I wasn't realizing how important it is for Dafa practitioners and everyday people to have a good impression of our articles.

When I was still employed, I always did the best job I was able to do. Later I realized that by not doing the best job I could possibly do with Dafa projects, it affected not only how people formed opinions about us and consequently Dafa but it also might have affected those people's futures.

I remembered what Teacher said in "Fa Teaching at the 2007 New York Fa Conference" when he talked about the New Year's Spectacular:

"If this was to be done well, then it must achieve the best results and truly save and rescue people. Only then would I do it, and this had to be achieved. So I couldn't do things as before. Before, Dafa disciples were doing the show part time, and now, if it was to be done, it had to be high caliber. Of course, some people said, 'Whatever Master does is sure to be done the very best.' True! If it were not the best, I wouldn't do it."

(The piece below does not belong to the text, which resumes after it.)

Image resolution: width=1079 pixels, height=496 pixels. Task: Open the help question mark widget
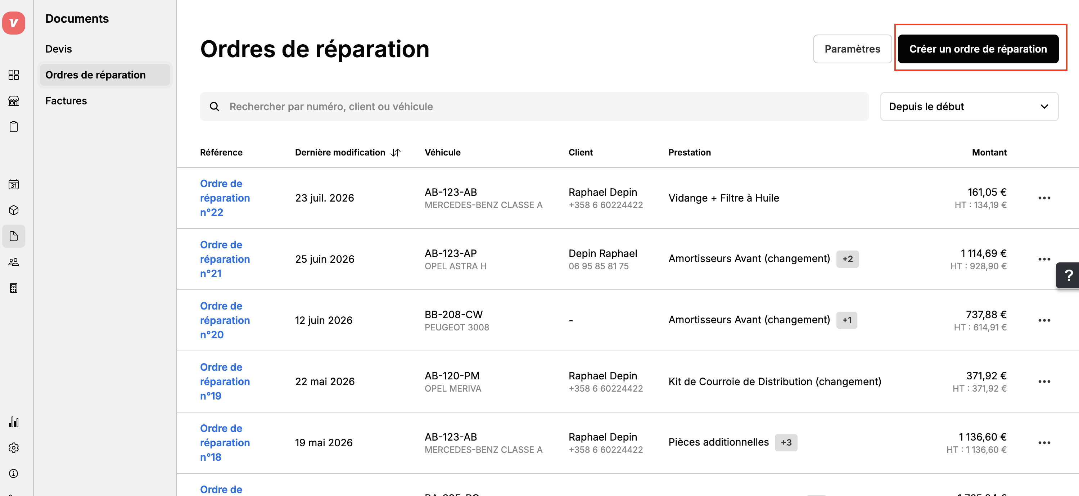(x=1068, y=275)
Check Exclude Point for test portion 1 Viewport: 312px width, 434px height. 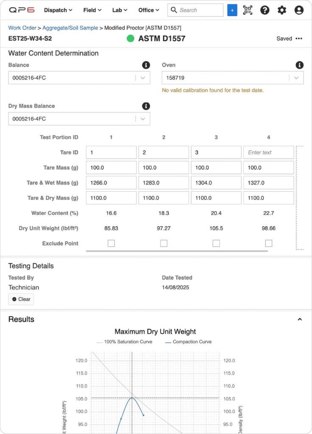pos(111,243)

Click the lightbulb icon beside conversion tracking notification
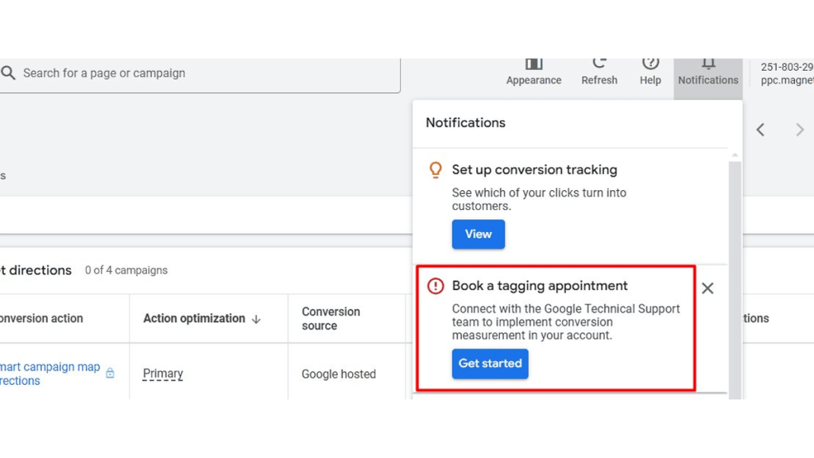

Therefore, I thought that since our teacher only does things that are the very best, I should do that, too, as should other practitioners. Then I realized that we are not perfect as long as we are here in this human world and being confronted with human notions on a daily basis. Of course, we can do things to the best of our abilities and constantly improve, thus raising our "xinxing."

I have been working hard not to let anything upset me and doing the very best I can, including taking the time to communicate more with fellow practitioners. Even in human society and regular working environments, it is important to communicate in order to resolve conflicts or issues that need to be addressed. I know this but have not always applied it in my own cultivation environment.

In the past I got upset when I read articles on Clearwisdom and found errors, then submitted the errors to the editor and did not receive a confirmation or acknowledgment. I then realized that this was also an attachment to showing off or a know-it-all mentality, wanting everything to be perfect. Even though I am far from perfect, I thought I was doing it solely for the image of Dafa.

Sometimes, even my husband pointed out that I wanted to be perfect, and I replied that I was far from being perfect. I later realized that he had simply pointed out my attachment.

Since that realization, I no longer become upset, and now can handle feedback after submitting something for correction. I am also no longer overly critical when I read articles and find typing errors, and my corrections are now being accepted.

Amazingly, I always receive articles, either for translation or polishing, that somehow depict my own attachments, and I cannot help but smile and be thankful to Master for pointing out my attachments while doing Dafa work.

I also used to get upset when an article quoted from Zhuan Falun but didn't mention the location of the quote. Sometimes the article referenced a quote in a particular lecture in Zhuan Falun, but because it did not specifically state the sub-article I had to search for it, which took more time than I wanted to spend. I also informed the coordinators a few times about this issue, and some practitioners agreed with me, while others did not, and said I should be able to find it, which of course added fuel to the flame, so to speak.

But later I realized that they were right. I should be able to find it as easily as others and put forth the effort, not just take the easy way out. Every now and then these thoughts still pop up in my mind, but I realize it immediately and tell myself that I should no longer react like this. I should act as a cultivator with compassion and tolerance.

I promise to do better, not be too critical, and have more compassion toward everyone I interact with, be it in Dafa work or otherwise.

Thank you for letting me share my thoughts. Let's help each other to do better by communicating and interacting more.